▸ **TEXT SEGMENT**
---

Angela Kasper and her husband, Shane, ran a very popular restaurant in Clarksville for about 10 years before
they opened Kasper’s on the beautiful campus of University of the Ozarks in 2019.
Angela said the Clarksville Chamber of Commerce and the University of the Ozarks recruited the couple to open Kasper’s in the Vorhees Building. The building is a stunning native rock structure that began its life as an elementary school in 1940. The Vorhees Building was used as the first pharmacy school in Arkansas, a U.S. Navy meteorology school during World War II, a student union and offices before it became Kasper’s. Additional trivia: The parking lot housed a swimming pool at one time.
Angela said the first time she and her husband toured the building, she felt a sense of peace and comfort. Once the renovation began to turn the building into a restaurant, the couple and construction crew members uncovered layers of original craftsmanship and beauty, including original hardwood floors, solid wood walls and much more. She said the partnership with the University of the Ozarks has been perfect throughout the process and remains so today.
“We repurposed as many items that were within the building as possible and even got creative with items from our family’s farm operations,” she said. Check out the light fixtures when you visit, and see if you can figure out what they once were. And, you must check out the restrooms.

---

▸ **RECORD EXTRACTS**

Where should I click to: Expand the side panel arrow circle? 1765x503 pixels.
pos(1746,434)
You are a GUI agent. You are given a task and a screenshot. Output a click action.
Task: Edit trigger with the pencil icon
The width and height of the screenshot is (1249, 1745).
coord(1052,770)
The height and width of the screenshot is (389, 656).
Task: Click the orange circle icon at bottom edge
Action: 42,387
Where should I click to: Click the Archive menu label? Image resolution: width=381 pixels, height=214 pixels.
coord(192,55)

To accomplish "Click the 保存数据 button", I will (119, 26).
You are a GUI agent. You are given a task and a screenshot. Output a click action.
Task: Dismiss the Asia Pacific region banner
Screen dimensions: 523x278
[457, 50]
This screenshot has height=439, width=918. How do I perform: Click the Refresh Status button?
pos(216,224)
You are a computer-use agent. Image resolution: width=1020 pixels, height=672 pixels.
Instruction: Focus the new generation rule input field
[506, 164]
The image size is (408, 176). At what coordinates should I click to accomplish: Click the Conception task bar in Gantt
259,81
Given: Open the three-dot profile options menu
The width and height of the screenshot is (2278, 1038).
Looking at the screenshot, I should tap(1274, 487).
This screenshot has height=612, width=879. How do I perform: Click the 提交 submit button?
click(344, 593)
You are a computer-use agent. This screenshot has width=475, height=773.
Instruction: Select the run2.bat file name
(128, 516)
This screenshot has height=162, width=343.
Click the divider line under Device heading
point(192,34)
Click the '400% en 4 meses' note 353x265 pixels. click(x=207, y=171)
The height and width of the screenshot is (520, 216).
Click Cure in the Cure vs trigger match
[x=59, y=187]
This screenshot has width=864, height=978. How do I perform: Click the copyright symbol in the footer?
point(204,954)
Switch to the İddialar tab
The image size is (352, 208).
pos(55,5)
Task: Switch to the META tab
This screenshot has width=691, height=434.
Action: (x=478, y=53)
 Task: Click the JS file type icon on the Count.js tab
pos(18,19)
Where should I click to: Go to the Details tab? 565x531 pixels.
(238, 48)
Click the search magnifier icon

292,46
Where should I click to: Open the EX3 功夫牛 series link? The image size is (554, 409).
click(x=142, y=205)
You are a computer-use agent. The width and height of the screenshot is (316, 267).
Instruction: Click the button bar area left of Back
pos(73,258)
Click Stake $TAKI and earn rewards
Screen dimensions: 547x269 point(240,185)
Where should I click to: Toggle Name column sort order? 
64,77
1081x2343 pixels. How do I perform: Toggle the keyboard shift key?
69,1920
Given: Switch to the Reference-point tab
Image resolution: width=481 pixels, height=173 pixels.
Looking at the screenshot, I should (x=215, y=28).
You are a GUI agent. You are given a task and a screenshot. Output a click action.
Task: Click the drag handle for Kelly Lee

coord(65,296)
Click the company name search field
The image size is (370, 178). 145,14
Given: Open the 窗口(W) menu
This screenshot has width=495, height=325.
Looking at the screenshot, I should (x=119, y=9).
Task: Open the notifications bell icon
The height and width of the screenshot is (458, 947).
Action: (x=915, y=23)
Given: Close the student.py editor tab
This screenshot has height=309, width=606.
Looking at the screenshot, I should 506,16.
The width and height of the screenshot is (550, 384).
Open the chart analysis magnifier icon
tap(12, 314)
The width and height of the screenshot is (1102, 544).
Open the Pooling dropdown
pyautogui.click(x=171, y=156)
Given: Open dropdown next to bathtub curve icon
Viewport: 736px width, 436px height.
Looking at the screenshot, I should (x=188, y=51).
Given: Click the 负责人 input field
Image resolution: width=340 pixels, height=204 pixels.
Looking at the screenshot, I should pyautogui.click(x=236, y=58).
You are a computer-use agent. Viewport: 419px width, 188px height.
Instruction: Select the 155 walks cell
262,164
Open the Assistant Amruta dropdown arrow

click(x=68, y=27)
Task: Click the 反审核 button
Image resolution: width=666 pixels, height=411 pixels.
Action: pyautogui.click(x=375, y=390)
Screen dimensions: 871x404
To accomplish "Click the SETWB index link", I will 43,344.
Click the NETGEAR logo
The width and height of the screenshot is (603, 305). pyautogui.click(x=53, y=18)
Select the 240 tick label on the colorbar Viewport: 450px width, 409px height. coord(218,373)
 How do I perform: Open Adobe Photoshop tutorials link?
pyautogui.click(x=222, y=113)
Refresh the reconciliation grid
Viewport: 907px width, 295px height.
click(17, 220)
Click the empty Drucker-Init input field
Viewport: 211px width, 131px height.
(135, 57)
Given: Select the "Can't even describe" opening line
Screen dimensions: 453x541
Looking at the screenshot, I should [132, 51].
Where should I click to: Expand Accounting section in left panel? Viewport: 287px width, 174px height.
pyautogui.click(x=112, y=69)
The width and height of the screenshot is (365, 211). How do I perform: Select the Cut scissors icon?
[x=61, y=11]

---

▸ **PROBLEM DESCRIPTION**
From the text about Kasper's restaurant above, copy the stretch from "Angela said the Clarksville" through "at one time." word for word.

▸ **TASK RESPONSE**
Angela said the Clarksville Chamber of Commerce and the University of the Ozarks recruited the couple to open Kasper’s in the Vorhees Building. The building is a stunning native rock structure that began its life as an elementary school in 1940. The Vorhees Building was used as the first pharmacy school in Arkansas, a U.S. Navy meteorology school during World War II, a student union and offices before it became Kasper’s. Additional trivia: The parking lot housed a swimming pool at one time.